I've noticed this pattern since I've been in Nashville. I realized nobody, myself included, wants to take the time to get good at stuff. I figured I should just be born a good writer, or I'm not gonna be a good writer.

But then, I started scheduling chunks of time to just write, not caring whether it was good or bad. Most of the time, it was complete crap (sorry, you can't see). But I realized that whenever I was doing it consistently, I was waking up better at it the next day. It somehow made me better... because I was actually writing. And when you're actually writing, you're actually getting better. And, sure enough, the next week I was writing slightly better stuff.

Woody Allen says, "80% of life is showing up."

I think he's onto something.

Why is showing up so important?


1. It gives us the time we need to grow.

When you do something once every 2 months, you're probably going to stay bad at it. And then, you're going to say, "Why am I not getting better? I must just not be able to get better. I must just be stuck like this..." But that's the problem you have when you aren't doing it frequently enough. You've gotta trust the process, whether it's a skill or a relationship.

 We need time with God to grow our relationship with Him. Sit down for 15 minutes per day for a month and listen to him, and see what happens. Watch yourself get annoyed the first few times when you can't hear him, keep showing up, and then get watch yourself get better and better.

2. It takes a long time to grow. 

Doing something over a long period of time is what changes us. When you work out consistently for months at a time, that's when your physical body dramatically changes. When you spend time with God consistently for months at a time, that's when your heart dramatically changes. It takes longer than a few weeks to actually change.

3. It often doesn't depend on us to grow.

This is especially true when it comes to growing spiritually. We don't have to change ourselves. God changes us. And it doesn't take anything special -- it just takes time. And that's true in any relationship. If you want to grow in a relationship, you just have to invest time. You don't have to do something really hard. You just have to show up.

Also, this is how "muscle memory" works (the thing that your body needs to play guitar).You just do the same thing over and over, until your fingers do the thing without you even having to think about it. It doesn't take special talent to do the same thing over and over.

4. When you show up, you start seeing where you need to improve. 

Yes, "perfect practice" is the only way to get "perfect." BUT, perfect practice is just being conscious of what you're messing up on as you're practicing. Show up, and then you can figure out the rest while you're there.

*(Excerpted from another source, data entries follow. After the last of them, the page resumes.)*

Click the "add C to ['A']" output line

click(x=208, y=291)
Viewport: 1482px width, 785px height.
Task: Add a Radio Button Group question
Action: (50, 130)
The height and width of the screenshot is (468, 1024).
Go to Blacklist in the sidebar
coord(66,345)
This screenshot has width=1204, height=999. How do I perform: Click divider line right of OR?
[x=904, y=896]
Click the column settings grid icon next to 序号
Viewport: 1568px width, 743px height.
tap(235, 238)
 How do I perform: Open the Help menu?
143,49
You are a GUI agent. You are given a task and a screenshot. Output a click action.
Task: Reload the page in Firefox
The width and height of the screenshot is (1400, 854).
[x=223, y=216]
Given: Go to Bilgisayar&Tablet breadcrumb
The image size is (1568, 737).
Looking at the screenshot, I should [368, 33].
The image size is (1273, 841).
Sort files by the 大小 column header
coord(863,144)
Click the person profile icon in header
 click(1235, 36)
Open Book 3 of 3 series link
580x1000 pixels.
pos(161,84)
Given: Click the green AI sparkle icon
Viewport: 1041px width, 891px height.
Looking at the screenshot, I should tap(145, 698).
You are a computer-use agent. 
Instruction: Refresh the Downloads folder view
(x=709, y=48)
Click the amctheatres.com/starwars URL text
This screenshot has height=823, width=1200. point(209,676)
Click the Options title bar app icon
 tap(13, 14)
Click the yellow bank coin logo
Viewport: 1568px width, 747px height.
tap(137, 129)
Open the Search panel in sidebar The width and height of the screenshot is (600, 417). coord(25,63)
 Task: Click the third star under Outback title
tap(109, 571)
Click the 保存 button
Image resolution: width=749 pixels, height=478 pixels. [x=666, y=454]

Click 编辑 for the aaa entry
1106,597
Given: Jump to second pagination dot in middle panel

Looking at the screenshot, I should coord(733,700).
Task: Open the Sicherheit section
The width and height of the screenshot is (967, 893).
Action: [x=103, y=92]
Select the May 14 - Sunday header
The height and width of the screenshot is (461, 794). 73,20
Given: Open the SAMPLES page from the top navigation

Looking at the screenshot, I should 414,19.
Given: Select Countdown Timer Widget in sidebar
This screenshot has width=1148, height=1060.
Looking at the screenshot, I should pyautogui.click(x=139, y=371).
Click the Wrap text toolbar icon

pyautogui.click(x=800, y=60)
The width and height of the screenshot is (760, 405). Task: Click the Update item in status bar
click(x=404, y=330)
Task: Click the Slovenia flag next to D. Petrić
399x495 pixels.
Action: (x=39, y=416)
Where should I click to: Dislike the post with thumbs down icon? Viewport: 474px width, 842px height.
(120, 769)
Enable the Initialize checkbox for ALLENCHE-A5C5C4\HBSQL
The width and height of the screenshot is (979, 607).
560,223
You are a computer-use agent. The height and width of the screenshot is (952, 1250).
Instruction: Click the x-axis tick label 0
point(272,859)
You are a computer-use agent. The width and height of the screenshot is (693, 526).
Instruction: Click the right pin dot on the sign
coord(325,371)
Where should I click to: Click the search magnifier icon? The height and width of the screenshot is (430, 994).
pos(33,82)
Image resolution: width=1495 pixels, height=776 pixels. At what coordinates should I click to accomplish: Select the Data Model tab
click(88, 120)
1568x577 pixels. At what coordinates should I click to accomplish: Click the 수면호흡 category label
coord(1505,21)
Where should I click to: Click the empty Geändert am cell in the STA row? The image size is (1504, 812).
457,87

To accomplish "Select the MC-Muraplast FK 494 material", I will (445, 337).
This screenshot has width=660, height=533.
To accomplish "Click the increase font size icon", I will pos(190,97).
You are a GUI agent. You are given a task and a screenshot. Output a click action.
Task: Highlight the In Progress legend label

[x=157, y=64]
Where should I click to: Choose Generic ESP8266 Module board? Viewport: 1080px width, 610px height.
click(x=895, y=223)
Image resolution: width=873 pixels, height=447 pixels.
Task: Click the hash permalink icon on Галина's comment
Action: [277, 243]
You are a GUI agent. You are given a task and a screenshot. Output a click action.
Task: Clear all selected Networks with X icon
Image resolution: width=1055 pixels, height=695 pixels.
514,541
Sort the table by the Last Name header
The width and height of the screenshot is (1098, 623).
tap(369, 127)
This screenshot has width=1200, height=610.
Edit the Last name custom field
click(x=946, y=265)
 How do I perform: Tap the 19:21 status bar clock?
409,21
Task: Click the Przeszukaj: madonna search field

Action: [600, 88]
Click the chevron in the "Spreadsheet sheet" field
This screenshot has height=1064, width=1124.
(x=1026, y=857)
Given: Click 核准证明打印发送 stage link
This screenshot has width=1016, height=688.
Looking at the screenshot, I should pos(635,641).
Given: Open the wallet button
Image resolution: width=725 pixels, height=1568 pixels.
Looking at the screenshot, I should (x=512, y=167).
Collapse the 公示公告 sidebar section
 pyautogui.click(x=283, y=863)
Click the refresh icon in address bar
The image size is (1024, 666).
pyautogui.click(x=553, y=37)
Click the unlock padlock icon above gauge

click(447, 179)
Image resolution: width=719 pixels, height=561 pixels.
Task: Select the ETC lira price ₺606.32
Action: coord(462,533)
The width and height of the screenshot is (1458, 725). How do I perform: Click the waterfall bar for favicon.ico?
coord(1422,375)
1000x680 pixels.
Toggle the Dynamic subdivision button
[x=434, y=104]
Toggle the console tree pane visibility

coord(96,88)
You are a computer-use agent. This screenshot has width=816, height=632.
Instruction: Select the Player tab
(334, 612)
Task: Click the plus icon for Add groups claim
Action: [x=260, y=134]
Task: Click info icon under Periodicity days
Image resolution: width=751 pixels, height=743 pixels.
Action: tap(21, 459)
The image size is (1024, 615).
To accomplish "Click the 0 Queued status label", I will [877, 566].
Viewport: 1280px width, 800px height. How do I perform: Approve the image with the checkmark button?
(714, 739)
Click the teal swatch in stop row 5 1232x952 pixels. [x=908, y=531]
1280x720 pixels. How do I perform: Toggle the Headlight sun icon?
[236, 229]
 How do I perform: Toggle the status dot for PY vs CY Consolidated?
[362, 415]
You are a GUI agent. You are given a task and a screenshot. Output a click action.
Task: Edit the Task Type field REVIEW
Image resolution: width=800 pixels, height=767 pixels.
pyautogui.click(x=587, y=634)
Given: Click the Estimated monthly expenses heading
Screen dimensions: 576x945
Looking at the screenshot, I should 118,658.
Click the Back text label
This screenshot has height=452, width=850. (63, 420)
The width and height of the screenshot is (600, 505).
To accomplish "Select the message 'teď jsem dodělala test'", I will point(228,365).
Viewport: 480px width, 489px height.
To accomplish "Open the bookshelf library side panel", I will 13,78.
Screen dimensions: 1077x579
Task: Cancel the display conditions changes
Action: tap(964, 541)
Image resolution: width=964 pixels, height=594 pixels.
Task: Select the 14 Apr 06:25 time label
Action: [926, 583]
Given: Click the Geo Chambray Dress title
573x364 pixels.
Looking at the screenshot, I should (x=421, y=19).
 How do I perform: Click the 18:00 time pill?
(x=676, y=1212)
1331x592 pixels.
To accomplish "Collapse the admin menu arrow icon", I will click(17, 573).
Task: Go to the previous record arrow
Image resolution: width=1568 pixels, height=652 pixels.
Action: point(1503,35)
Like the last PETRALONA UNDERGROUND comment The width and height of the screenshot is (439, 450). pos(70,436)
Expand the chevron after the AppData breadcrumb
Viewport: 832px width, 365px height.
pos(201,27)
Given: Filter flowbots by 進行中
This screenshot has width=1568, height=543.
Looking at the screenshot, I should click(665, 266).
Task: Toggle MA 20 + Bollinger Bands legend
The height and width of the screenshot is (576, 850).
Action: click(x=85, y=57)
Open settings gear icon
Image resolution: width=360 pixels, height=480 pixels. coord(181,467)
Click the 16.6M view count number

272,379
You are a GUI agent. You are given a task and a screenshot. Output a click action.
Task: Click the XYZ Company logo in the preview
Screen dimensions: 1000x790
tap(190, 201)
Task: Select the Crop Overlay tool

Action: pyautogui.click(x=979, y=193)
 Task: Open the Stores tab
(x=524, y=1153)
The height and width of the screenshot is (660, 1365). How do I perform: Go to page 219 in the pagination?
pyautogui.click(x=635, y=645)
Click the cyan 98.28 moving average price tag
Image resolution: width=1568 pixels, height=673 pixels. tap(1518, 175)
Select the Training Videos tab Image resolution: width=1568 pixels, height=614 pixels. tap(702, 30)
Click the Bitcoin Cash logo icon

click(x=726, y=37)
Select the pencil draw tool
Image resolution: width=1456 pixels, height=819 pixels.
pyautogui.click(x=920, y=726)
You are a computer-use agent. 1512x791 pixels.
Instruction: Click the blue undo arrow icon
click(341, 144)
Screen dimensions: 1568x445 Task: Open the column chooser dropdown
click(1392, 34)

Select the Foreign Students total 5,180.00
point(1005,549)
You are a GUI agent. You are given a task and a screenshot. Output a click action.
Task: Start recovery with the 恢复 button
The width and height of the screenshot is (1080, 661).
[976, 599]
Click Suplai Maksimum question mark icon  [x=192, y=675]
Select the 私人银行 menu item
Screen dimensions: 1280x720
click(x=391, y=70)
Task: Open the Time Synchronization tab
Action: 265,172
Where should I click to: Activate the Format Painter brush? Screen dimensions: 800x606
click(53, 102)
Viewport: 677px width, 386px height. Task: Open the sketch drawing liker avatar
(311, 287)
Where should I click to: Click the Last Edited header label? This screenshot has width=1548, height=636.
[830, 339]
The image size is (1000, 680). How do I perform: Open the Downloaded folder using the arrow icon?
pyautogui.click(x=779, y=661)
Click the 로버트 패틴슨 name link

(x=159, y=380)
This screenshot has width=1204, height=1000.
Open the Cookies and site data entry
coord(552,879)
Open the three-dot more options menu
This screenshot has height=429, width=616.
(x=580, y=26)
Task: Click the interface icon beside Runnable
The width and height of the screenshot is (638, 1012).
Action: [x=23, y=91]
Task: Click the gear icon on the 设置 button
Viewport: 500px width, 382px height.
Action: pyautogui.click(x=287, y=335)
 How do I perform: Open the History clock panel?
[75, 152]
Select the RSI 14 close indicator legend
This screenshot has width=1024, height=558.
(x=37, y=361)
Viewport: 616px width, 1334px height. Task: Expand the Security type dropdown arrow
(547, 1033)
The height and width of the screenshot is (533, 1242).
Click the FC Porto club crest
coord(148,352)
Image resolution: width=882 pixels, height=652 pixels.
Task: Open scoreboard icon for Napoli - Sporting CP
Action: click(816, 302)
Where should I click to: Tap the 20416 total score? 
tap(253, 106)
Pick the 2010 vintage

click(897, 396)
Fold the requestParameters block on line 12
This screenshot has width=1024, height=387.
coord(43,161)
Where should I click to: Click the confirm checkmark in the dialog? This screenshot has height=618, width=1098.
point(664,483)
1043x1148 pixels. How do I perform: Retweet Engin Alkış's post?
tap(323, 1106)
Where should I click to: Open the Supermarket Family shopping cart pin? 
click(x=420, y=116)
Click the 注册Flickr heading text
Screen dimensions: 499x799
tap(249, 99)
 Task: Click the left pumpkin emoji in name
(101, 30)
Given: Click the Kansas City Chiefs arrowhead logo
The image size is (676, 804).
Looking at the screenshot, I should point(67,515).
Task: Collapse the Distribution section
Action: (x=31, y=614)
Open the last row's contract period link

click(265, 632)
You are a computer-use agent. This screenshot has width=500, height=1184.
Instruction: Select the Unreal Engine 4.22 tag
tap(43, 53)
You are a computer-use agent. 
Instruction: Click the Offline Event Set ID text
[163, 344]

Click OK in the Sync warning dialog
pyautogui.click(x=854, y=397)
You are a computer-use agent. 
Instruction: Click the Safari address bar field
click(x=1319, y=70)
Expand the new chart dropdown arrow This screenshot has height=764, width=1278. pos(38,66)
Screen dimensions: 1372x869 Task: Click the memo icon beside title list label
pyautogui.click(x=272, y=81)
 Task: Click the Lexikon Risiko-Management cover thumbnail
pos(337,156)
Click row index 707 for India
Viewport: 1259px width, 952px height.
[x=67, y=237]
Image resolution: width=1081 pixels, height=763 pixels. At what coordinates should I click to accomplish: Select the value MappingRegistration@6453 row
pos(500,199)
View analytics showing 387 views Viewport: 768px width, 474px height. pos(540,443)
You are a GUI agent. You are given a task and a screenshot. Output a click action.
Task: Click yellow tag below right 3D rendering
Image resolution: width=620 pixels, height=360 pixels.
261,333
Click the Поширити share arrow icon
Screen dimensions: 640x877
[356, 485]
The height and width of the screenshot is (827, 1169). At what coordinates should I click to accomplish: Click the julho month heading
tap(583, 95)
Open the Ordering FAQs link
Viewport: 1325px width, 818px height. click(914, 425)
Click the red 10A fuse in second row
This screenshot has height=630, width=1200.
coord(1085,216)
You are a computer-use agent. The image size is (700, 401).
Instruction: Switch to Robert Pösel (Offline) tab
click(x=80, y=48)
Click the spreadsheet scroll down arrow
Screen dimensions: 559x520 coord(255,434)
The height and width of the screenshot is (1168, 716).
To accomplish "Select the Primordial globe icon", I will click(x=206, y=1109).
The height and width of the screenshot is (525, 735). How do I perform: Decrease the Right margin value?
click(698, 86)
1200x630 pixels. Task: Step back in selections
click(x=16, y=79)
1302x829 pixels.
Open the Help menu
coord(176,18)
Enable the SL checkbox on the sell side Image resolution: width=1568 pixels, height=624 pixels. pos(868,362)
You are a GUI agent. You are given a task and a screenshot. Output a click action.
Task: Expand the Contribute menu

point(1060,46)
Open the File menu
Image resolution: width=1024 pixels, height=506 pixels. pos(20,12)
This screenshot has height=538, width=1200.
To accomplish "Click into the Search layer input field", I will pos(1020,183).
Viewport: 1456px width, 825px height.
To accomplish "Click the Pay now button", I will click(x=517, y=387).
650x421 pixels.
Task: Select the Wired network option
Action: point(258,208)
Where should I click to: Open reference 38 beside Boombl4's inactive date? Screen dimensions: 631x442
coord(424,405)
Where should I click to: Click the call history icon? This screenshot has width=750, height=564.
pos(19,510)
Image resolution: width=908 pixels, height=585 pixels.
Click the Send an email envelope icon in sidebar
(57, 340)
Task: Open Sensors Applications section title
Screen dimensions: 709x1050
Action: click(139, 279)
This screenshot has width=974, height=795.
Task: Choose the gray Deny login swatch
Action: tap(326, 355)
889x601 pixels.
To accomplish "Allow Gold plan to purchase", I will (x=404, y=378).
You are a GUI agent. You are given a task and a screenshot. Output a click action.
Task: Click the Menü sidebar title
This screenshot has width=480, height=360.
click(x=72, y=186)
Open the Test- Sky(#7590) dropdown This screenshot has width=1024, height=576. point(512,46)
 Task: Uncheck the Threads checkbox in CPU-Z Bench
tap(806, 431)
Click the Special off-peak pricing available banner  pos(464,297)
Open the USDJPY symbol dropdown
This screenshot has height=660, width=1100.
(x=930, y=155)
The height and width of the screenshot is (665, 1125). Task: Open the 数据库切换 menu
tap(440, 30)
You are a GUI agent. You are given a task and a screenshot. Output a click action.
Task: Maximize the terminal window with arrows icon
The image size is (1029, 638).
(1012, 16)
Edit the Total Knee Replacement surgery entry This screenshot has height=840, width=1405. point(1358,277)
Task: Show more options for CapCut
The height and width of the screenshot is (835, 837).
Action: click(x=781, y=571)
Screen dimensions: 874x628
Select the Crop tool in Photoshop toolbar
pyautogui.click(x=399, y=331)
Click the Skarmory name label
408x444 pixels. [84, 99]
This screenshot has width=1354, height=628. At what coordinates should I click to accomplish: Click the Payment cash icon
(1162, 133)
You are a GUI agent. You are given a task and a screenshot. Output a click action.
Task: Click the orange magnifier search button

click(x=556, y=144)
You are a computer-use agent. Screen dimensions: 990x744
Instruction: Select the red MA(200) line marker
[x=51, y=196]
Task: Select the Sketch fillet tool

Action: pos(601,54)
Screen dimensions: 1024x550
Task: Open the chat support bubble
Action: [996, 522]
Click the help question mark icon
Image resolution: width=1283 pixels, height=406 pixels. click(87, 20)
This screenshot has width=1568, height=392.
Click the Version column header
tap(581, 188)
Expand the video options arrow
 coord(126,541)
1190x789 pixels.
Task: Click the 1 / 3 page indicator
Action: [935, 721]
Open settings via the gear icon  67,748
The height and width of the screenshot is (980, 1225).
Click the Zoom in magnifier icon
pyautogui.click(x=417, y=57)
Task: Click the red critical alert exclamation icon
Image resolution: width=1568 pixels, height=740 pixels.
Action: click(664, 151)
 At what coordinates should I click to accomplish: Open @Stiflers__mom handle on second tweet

This works in a relationship with God, too. Showing up is wayyy more important than getting yourself right beforehand. That's why God says, "Come as you are." Because if you show up, you can work out the kinks when you get there. And besides... God cares a lot more about YOU than he cares about the kinks.

So, if it's not that hard to show up... then why's it so hard to get myself to do it?


The process of doing it isn't what's hard. It's getting ourselves started that's the hard part. It's not hard, but it is. Why?

We're afraid of imperfection. We don't want it to be messy. We want to have our stuff together. In writing, music, God, everything. Things have to be right the first time around. We have to write a best selling novel with the first story we write. We have to be "living better" before we show our face around God.

But imperfection is part of showing up. We have to write poorly before we can write well. We have to have awkward times with God, where we don't know what to talk about, where we say, "uhh... um... I like your... clouds.. today...." before we get comfortable enough to go deeper. But that's the beauty of it. It's supposed to be messy at first. Showing up doesn't require perfection. It really just requires... showing up.

So, the moral of the story:

If you want to get better at writing: write.
If you want to get better at Chinese: speak Chinese.
If you want to get closer to God: show up.

See the pattern?

Whatever your goal is -- writing, photography, guitar, a deeper relationship with God -- try making it a priority to just show up every day. You'll most likely find that your results get WAYYYY better.